SUPERDOTADO COM ORGULHO
Aluno do segundo ano do ensino médio, Lennox de Oliveira, 16 anos, gosta de arte e faz esculturas. Mas, quando é questionado sobre qual curso vai escolher para a faculdade, a resposta é diversificada. “Sem nada definido até agora. A arte é uma grande possibilidade, mas estava pensando também em Arquitetura, Direito...”, revela. A única certeza, por enquanto, é a de que não pretende optar por alguma graduação na área de exatas. “É mais cansativo para mim o que envolve números”, conta.
O adolescente participa há três anos das atividades, após ser “descoberto” pelo Naahs na escola estadual em que estudava. Na sala de aula, ele sempre foi um aluno com boletim recheado de dez nas notas, mas não pensava que poderia ser um superdotado. “Eu percebia que aprendia mais rápido, mas achava que era uma coisa minha. Nunca passou pela cabeça que seria um superdotado”, relata.

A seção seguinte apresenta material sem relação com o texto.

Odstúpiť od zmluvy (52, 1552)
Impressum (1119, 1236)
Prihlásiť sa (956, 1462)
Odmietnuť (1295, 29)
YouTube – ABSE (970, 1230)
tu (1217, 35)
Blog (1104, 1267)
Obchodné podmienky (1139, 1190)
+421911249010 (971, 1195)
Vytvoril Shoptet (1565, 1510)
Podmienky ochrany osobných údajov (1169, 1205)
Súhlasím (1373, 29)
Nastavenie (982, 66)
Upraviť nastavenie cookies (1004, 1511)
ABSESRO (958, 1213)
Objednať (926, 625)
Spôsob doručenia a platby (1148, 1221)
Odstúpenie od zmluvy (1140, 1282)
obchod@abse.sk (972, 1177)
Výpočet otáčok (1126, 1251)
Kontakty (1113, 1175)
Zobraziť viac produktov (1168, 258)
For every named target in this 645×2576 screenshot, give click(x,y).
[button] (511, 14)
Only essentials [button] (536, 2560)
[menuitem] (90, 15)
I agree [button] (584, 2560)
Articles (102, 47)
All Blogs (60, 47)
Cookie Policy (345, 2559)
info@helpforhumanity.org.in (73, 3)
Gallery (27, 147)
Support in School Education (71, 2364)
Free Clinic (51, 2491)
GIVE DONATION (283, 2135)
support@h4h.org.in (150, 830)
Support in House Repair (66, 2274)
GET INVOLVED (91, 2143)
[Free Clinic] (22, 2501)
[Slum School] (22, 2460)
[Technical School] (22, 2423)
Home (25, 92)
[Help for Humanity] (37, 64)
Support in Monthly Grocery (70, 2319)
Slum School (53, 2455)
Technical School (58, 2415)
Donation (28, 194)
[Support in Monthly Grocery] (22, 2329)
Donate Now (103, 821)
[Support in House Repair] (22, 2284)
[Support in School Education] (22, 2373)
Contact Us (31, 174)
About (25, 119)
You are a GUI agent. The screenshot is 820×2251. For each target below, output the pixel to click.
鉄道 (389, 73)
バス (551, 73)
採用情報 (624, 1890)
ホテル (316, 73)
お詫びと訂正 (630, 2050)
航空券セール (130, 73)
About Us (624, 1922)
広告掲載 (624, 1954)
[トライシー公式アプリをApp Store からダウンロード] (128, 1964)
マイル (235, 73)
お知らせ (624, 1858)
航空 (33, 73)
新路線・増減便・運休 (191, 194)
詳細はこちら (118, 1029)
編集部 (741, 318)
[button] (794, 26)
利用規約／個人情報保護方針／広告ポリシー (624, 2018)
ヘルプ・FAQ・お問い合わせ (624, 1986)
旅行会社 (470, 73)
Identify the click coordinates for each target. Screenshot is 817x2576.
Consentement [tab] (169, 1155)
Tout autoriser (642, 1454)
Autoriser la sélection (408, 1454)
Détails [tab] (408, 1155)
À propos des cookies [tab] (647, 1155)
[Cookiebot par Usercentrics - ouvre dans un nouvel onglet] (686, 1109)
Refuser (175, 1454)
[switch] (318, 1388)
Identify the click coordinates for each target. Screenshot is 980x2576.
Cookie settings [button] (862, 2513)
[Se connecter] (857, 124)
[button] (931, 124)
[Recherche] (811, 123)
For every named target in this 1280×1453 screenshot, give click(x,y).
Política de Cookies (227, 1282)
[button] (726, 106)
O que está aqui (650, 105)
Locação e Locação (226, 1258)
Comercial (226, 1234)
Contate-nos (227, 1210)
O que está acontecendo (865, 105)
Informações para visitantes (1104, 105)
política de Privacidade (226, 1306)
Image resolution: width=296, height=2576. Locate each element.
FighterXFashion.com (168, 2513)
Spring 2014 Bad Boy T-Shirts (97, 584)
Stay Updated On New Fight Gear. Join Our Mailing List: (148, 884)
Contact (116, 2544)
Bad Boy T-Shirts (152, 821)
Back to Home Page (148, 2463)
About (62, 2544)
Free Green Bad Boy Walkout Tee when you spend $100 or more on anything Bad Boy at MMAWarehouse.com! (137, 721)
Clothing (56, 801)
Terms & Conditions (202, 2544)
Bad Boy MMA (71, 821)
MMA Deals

A oportunidade de “aprender mais” sobre o que lhe interessa é o que faz ele permanecer nas aulas do núcleo. No entanto, a sensação de se sentir “como todo mundo” e não ser o “CDF” da turma em meio aos amigos que fez no Naahs também conta como atrativo. “Aqui a gente conversa de igual para igual, não sou o CDF”, frisa.
Tímido, ele conta que já ouviu muitas brincadeiras e apelidos por ser bom aluno na escola, mas prefere destacar os benefícios e elogios que ganha por ser um superdotado. “Eu gosto de ter essa capacidade. Não é um peso para mim. As pessoas me chamam de ‘nerd’,mas não vejo isso”, conclui.
IDENTIFICAÇÃO
O trabalho do Naahs é em conjunto com os pais e professores das escolas regulares, que ajudam a identificar alunos com altas habilidades e encaminham para o núcleo. De acordo com a coordenadora, Graziela Cristina Jara, hoje aproximadamente 122 crianças e adolescentes estão em avaliação. Para os que têm até 10 anos de idade, o Naahs faz acompanhamento, com atividades de observação, para só depois diagnosticar com precisão a superdotação e as habilidades específicas.
Para ser considerado superdotado é preciso atender a três fatores: habilidade acima da média, criatividade e envolvimento com a tarefa. Durante o mapeamento, já é detectada a área de interesse daquele aluno. Depois disso, ele é direcionado para as aulas do núcleo.
Graziela explica que o diferencial desse aluno é a sede por aprender mais e a capacidade de envolvimento com a atividade por horas, sem, às vezes, nem perceber. “O prazer dele está em vir aqui e aprender mais sobre o que é de interesse para ele”, frisa. Desde 2007, 400 alunos com superdotação foram identificados pelo Naahs em Mato Grosso do Sul. A coordenadora, no entanto, diz que a média de atendimento é de 60 estudantes geralmente, isso porque os alunos não têm direito a transporte gratuito, o que inviabiliza a participação daqueles que não têm condições financeiras.